Compared with older people babies have a much faster physiology, heart beat, breathing rate and so on – and their energy will move very quickly when stimulated. Just as they need smaller doses of medicine, they also need much less stimulation from shonishin tools. Part of the skill of shonishin is to learn how to recognise subtle changes in the skin tone during treatment, as this is a way of monitoring the child’s response. I remember treating a 4 year old girl once and I must have done too much because she had an uncharacteristic fit of giggles for about 15 minutes afterwards, to the amazement of her mother. In most cases, with a correctly judged treatment the child should be calm and relaxed afterwards, and perfectly happy to return for another treatment.

What kind of things can be treated with shonishin?

Most young babies have problems related to either respiration (including coughing, asthma, stuffy nose), nourishment (eating, digesting, and eliminating their food and growing at the appropriate rate) or sleep. Shonishin techniques of stroking, tapping etc. are aimed at general improvement of the vitality of the body and regulation of these various functions. Because of their volatile emotions, the Qi, or life force energy of young babies tends to move upwards – hence the red face, frantic crying, inability to settle, etc. This can lead to what acupuncturists call counterflow Qi, where the downward flowing energy needed to keep food going through the system and nourishing the lower parts of the body is disrupted, and symptoms such as coughing, vomiting, bed wetting and diarrhoea can develop.  Stroking along energy pathways in a downward direction can have a remarkable calming effect on the baby, whilst gentle stimulation of specific areas such as the belly or upper chest can help to redistribute the energy and relieve symptoms.  

Sometimes treating children seems almost miraculous. Once, while staying in a small town in South Africa, I was asked to help a 3 year old girl who had fallen and badly injured her arm. It was not broken but was swollen and so painful that she had not stopped crying for days and could not sleep at all. I visited the family in their tiny shack. None could speak English so diagnosis was a matter of gently feeling the skin surface. I did not really know what I could do, but it was clear that the family, all crowded round, had high expectations of this White “doctor”.  While her mother held her, I did some stroking along the energy channels of her arm, and left a tiny gold bead on a weak point on her wrist to stimulate the energy flow. The little girl was quite happy after her treatment but I told them all not to expect too much change.  The next morning I had a visit from the mother to say that the child had slept all night and was now outside playing with her friends and using her arm without pain!

As children develop, their bodies and energy systems become more complex and this simple treatment model has to be expanded. With children over 3 years old I usually use a combination of very gentle non-insertive acupuncture and shonishin techniques. It can be very rewarding to see how quickly they respond to treatment, compared with older people whose conditions have become chronic and difficult to shift.
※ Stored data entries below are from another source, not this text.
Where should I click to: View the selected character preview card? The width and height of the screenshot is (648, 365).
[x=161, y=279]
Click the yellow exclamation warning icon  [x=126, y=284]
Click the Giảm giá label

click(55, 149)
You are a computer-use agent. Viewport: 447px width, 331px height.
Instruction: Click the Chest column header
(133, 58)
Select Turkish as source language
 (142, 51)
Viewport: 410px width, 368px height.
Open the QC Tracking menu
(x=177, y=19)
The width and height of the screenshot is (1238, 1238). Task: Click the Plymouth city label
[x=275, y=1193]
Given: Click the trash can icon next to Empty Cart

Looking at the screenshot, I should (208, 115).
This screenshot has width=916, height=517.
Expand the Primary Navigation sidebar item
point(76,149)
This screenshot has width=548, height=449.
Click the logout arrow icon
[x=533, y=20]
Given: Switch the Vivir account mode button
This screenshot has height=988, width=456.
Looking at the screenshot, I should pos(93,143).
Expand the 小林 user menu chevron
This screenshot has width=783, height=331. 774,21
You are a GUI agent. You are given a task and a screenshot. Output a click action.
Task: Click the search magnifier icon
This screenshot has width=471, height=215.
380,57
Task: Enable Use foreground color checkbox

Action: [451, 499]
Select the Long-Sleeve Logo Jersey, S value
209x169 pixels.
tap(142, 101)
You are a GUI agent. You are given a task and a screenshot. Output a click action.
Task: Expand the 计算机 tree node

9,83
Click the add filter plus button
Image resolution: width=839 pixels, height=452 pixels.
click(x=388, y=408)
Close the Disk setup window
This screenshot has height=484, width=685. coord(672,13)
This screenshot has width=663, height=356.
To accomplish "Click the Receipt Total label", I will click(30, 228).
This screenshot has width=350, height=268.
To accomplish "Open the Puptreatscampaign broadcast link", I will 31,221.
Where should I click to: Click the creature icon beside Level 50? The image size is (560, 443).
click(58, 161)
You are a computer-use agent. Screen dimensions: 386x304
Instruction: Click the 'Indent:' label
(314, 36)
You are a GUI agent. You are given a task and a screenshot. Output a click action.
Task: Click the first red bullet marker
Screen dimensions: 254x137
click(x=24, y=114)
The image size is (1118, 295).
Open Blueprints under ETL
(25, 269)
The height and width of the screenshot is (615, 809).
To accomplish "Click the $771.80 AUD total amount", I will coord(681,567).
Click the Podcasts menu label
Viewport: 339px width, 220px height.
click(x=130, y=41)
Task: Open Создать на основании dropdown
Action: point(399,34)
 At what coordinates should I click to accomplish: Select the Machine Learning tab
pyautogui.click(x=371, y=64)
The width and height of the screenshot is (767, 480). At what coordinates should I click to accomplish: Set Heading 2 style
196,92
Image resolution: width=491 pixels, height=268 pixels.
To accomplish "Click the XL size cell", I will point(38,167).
I have seen acupuncture help children to overcome problems such as anxiety, digestive problems, eczema, hay fever, eye problems and even mild epilepsy. 

Childrens’ illnesses can impact on their whole family and the decision to choose acupuncture treatment can become a new and interesting journey for the parents as well as the child. It is often very beneficial to teach parents how to carry out simply techniques such as stroking and tapping (improvised tools such as silver spoons can be used), so they can continue daily treatment at home between visits to the clinic.  I may also give advice on dietary issues that could be affecting the child’s health. Most parents are very pleased that they can do something themselves to help, and sometimes it gives them a new way of understanding their child’s problem.